Industry players are worried over a possible increment in tariffs, particularly electricity, as part of the outcome of discussions with the International Monetary Fund (IMF) – saying such a development would worsen the plight of domestic producers.
Already, the Public Utilities Regulatory Commission (PURC) has given notice of announcing new utility prices for the 2022 to 2027 period on July 15 – after receiving proposals from the Ghana Water Company Limited (GWCL) and the Electricity Company of Ghana (ECG) for 334 percent and 148 percent tariff hikes respectively.
Conveying the unease of stakeholders as a panellist during the maiden 3Business Colloquium, Chairman for the Greater Accra Regional arm of the Association of Ghana Industries (AGI), Tsonam Cleanse Akpeloo said: “We anticipate that the price of electricity will go up, and for us in industry about 30 percent of our total production cost goes to power; and we are saying it is too high already, so given that the price of power will go up, it has left us very concerned,” he explained
Despite the consensus of panellists (Minister for Information, Kojo Oppong Nkrumah; Director of Research at the Institute for Economic Affairs (IEA), Dr. John Kwakye; and Head of Research at the African Centre for Economic Transformation (ACET), Dr. John Asafu-Adjaye) present that there are existing structural challenges in the economy which must be addressed, primarily through increased production, Mr. Akpeloo suggested there are too many factors currently hampering this.
Chief among them, he noted, is instability of the cedi, which he suggested is responsible for the muted contribution of the sector to Gross Domestic Product (GDP).
Even as the Producer Price Inflation (PPI) accelerated to 33.5 percent at the end of May, the AGI Greater Accra Chairman warned that rising prices are constituting a major disincentive to local producers.
“At the bottom line is the exchange rate. Most of our raw materials are imported and the rate keeps changing rapidly, making imported items cheaper for the end consumer. In addition, these imported items benefit from the benchmark values. While we can share some of the cost with consumers, there is a limit to how far we can go,” he said.
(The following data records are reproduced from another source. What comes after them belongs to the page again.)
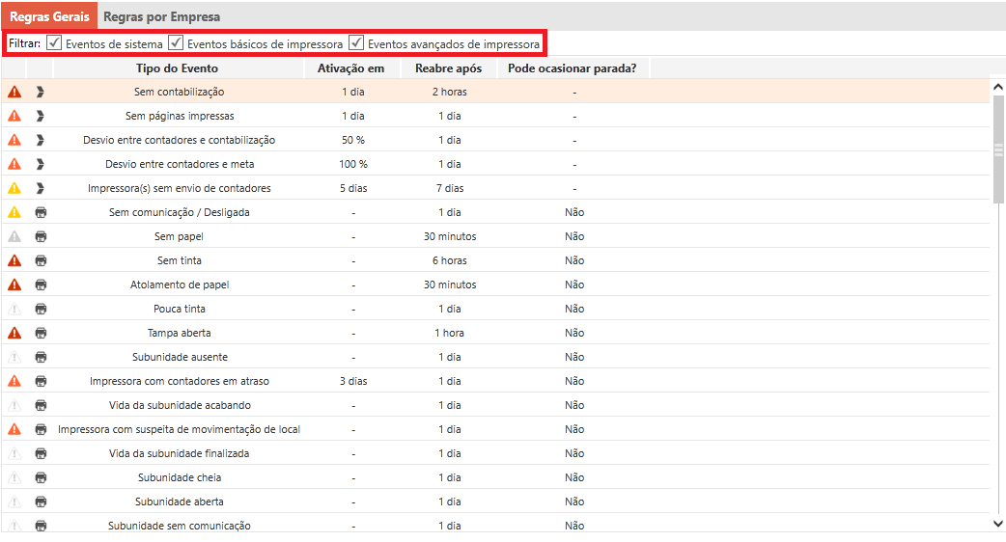Click printer icon in Atolamento de papel row
The width and height of the screenshot is (1006, 542).
tap(41, 285)
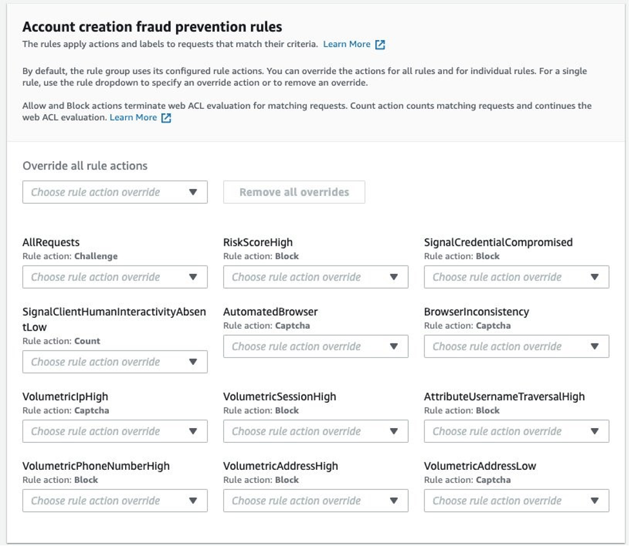
Task: Open AutomatedBrowser override dropdown
Action: [315, 347]
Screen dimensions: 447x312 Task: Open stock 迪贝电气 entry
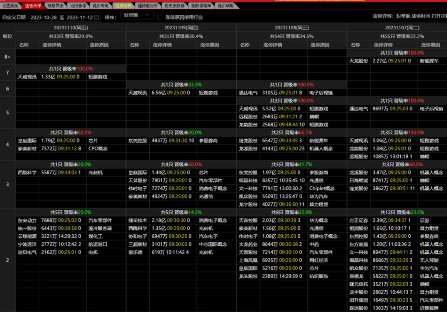27,252
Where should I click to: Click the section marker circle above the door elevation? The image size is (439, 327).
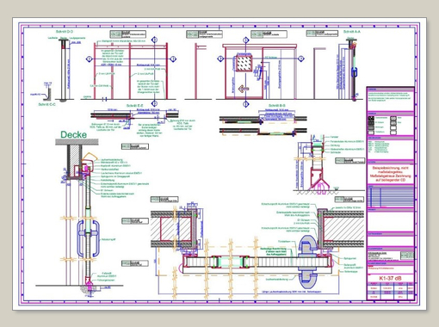point(246,40)
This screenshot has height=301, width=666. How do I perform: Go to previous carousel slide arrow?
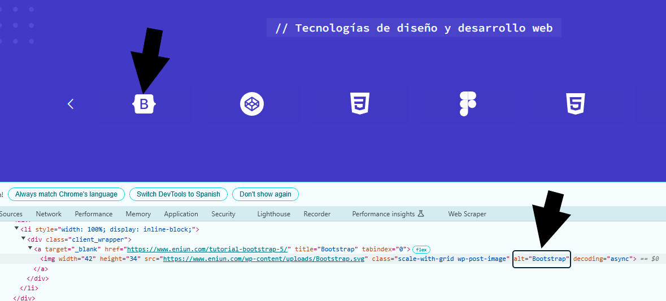click(71, 103)
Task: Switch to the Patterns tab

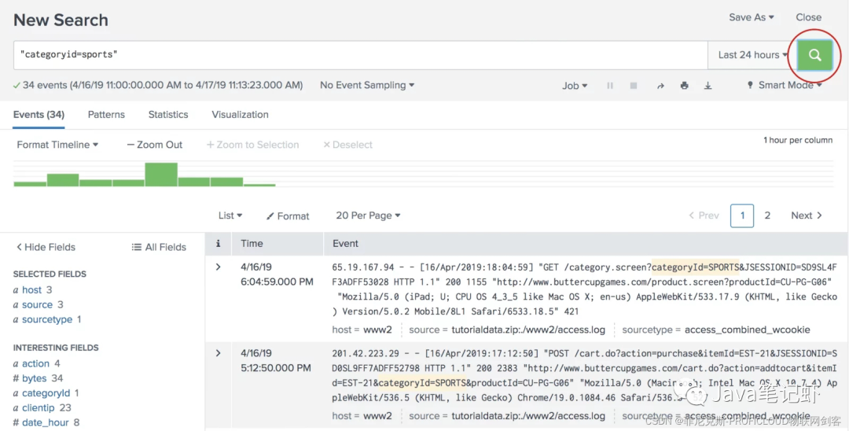Action: point(106,115)
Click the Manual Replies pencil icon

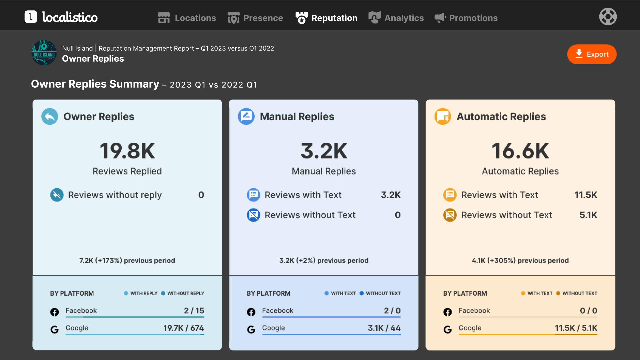click(x=246, y=117)
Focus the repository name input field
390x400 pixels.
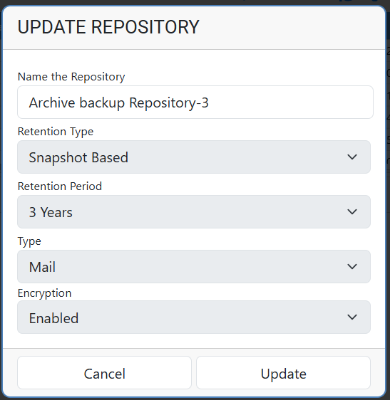195,102
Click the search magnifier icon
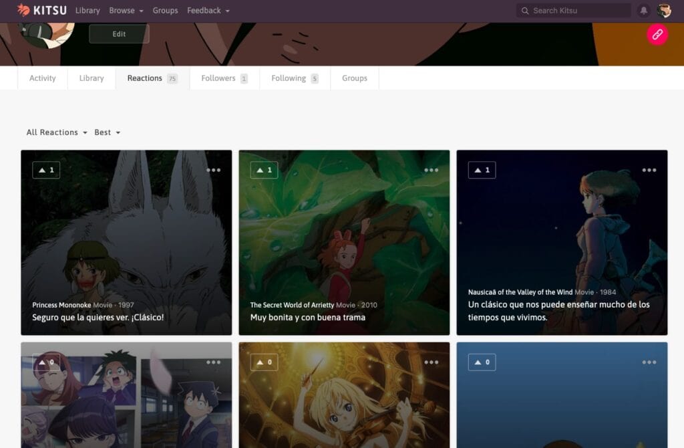The height and width of the screenshot is (448, 684). point(524,10)
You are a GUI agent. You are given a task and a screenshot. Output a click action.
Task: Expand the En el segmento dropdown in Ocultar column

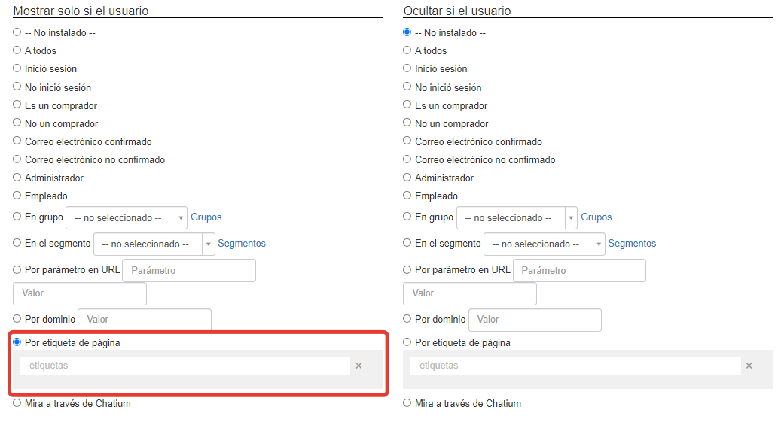(x=545, y=244)
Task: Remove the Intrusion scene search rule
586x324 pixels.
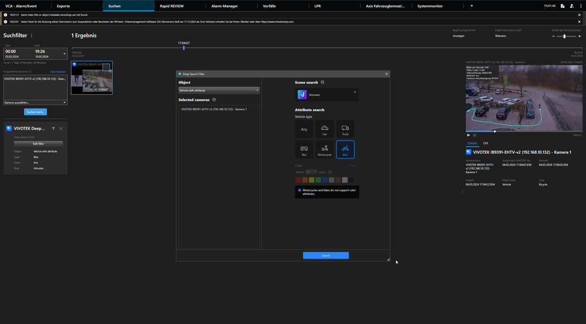Action: (355, 92)
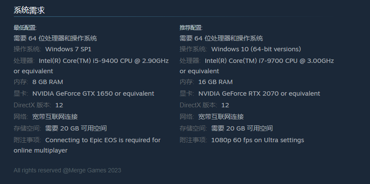Click the Intel Core i5-9400 CPU line
The width and height of the screenshot is (370, 184).
pyautogui.click(x=103, y=61)
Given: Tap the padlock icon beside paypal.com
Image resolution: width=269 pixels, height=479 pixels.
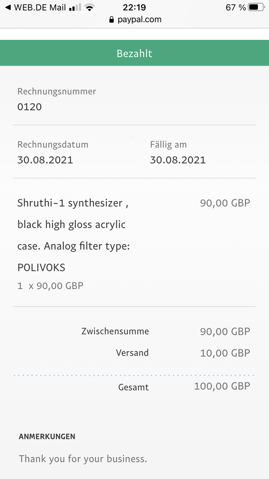Looking at the screenshot, I should pos(112,20).
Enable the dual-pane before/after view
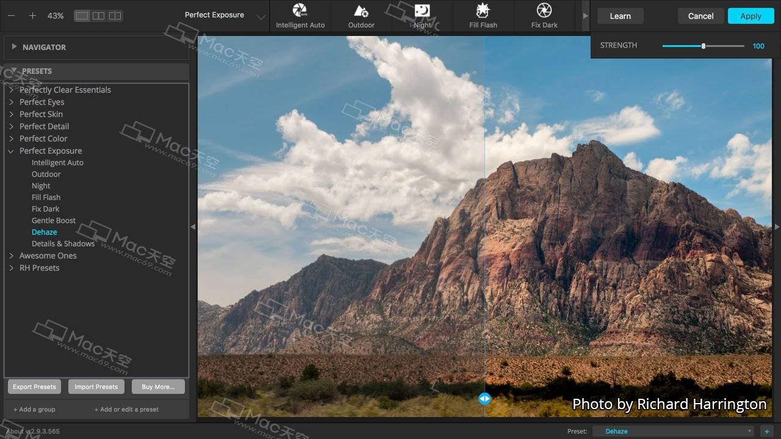 coord(115,16)
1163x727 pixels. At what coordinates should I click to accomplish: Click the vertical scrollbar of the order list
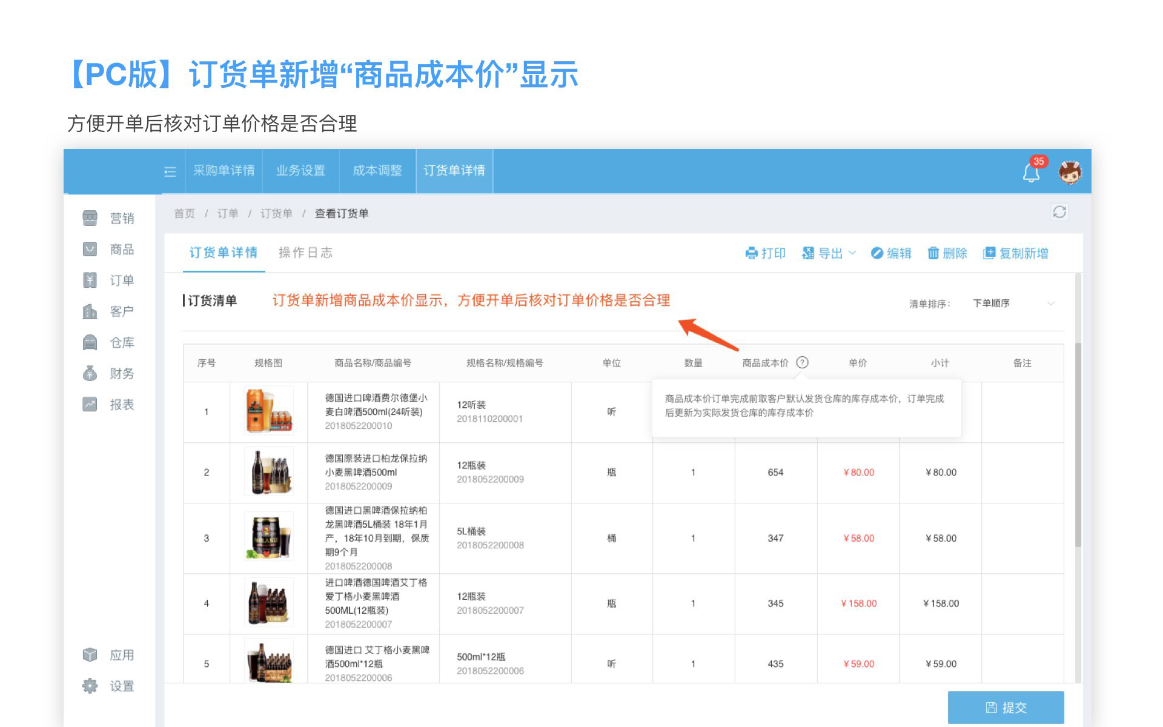coord(1078,445)
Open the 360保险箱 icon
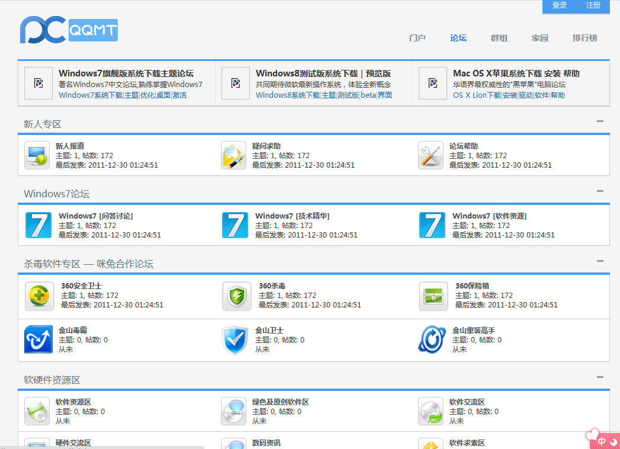 [x=433, y=296]
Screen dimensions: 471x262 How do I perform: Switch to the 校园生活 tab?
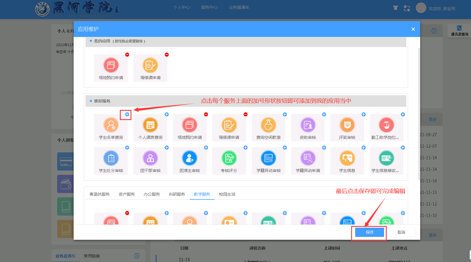coord(227,194)
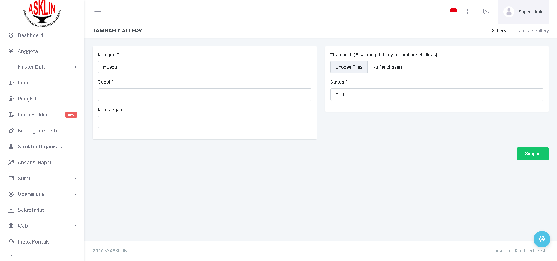Go to Anggota in the sidebar
This screenshot has height=261, width=557.
coord(28,51)
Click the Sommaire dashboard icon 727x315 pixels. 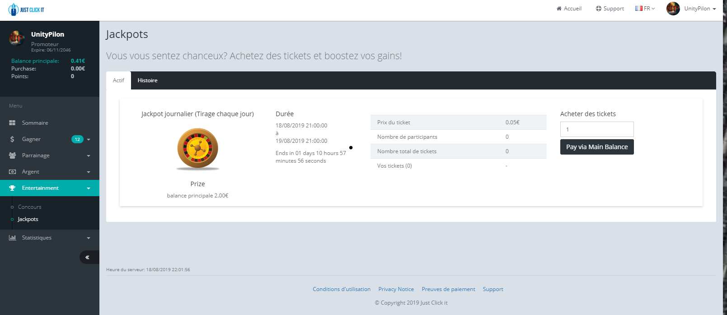pyautogui.click(x=12, y=123)
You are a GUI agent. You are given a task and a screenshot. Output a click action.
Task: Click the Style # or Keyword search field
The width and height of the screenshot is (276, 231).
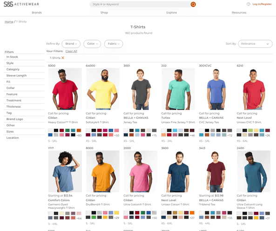pos(140,4)
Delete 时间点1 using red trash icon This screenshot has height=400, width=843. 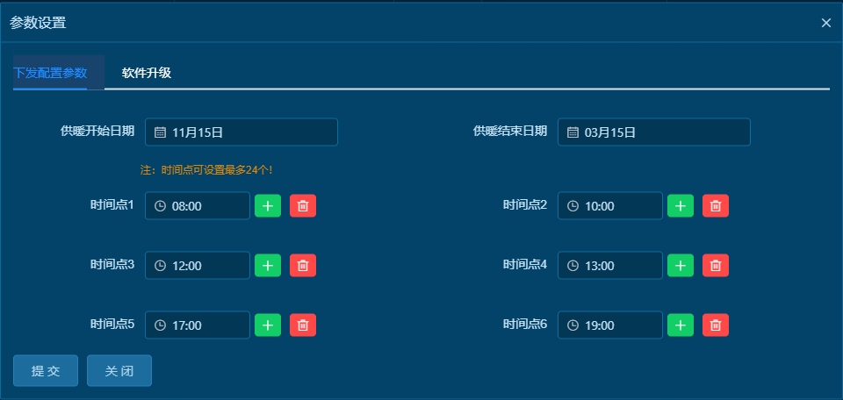[x=303, y=206]
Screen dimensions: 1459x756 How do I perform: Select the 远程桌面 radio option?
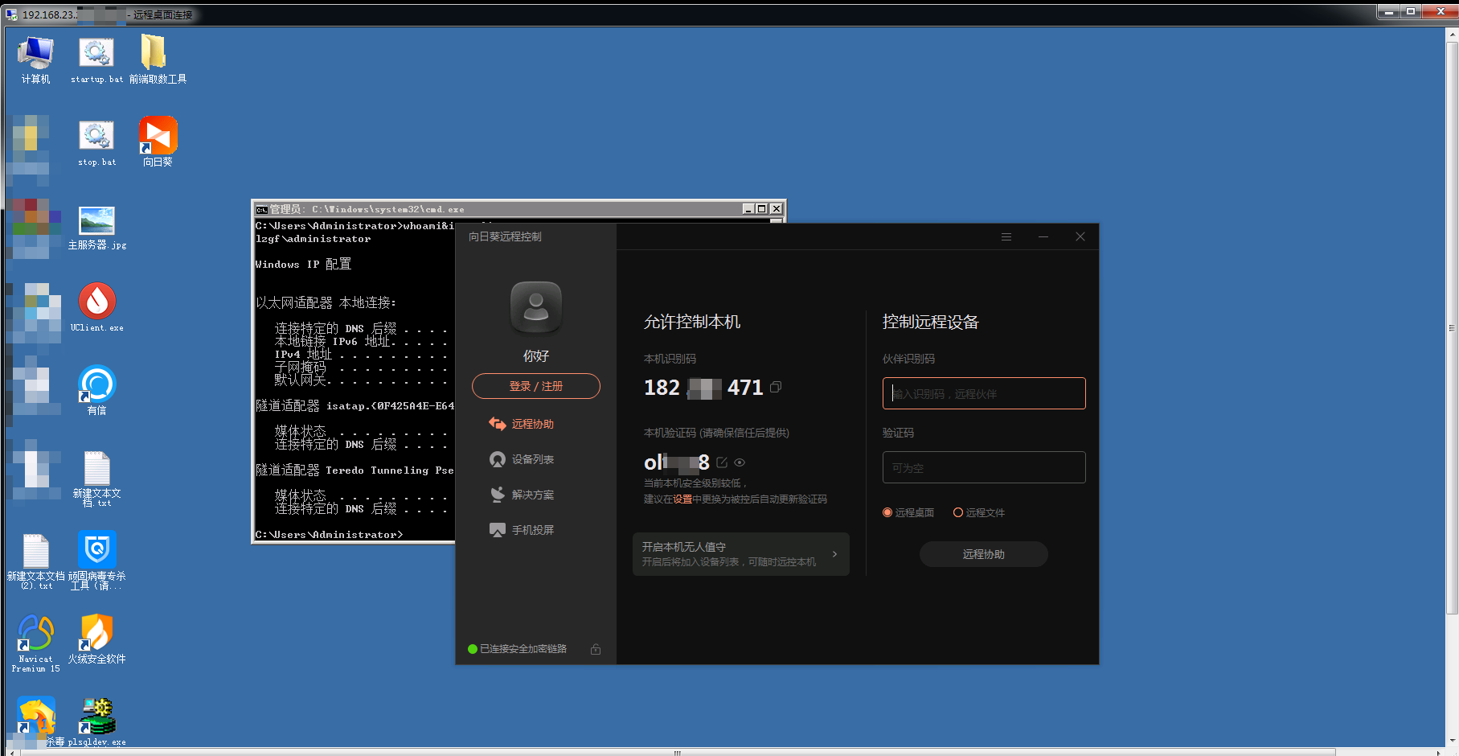888,512
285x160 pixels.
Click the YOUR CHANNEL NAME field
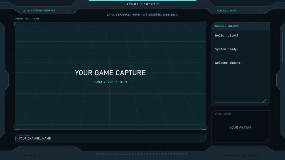click(x=110, y=138)
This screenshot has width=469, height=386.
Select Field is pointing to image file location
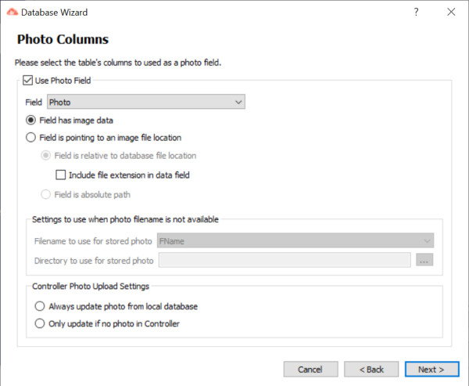(30, 138)
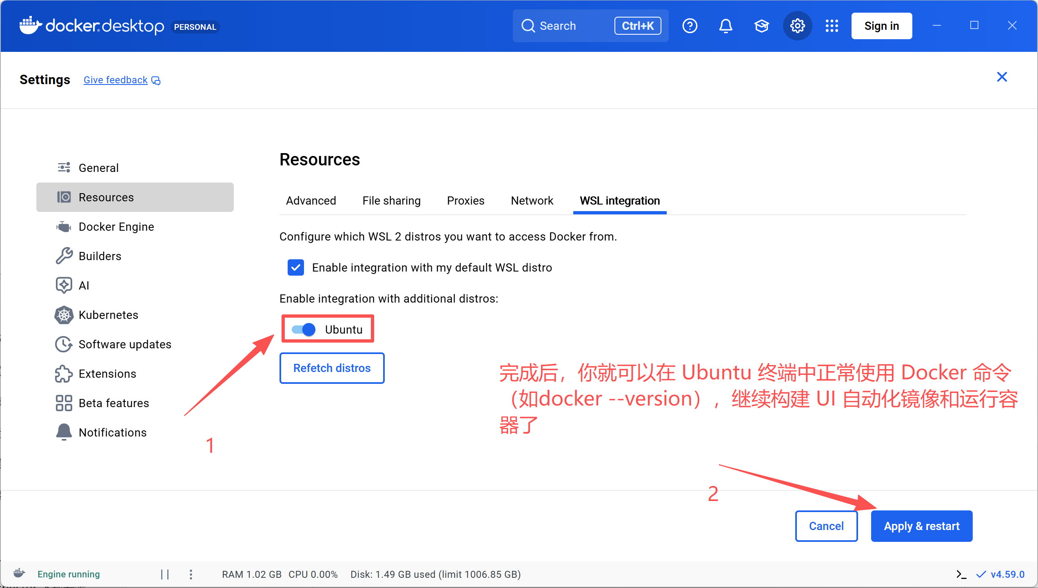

Another aggravating factor, he suggested, is the perceived lack of a clear policy protecting local industry. This has made neighbouring countries more attractive for domestic players, as well as investors.
With the state commencing engagements with the Fund, Mr. Akpeloo said his outfit will seek an audience with managers of the economy on shared concerns while offering relevant input.
“We intend to engage the Ministry of Finance to see how the AGI can be part of this conversation. We would like our voices to be heard in the conversation, as there are many elements which affect us directly,” he said.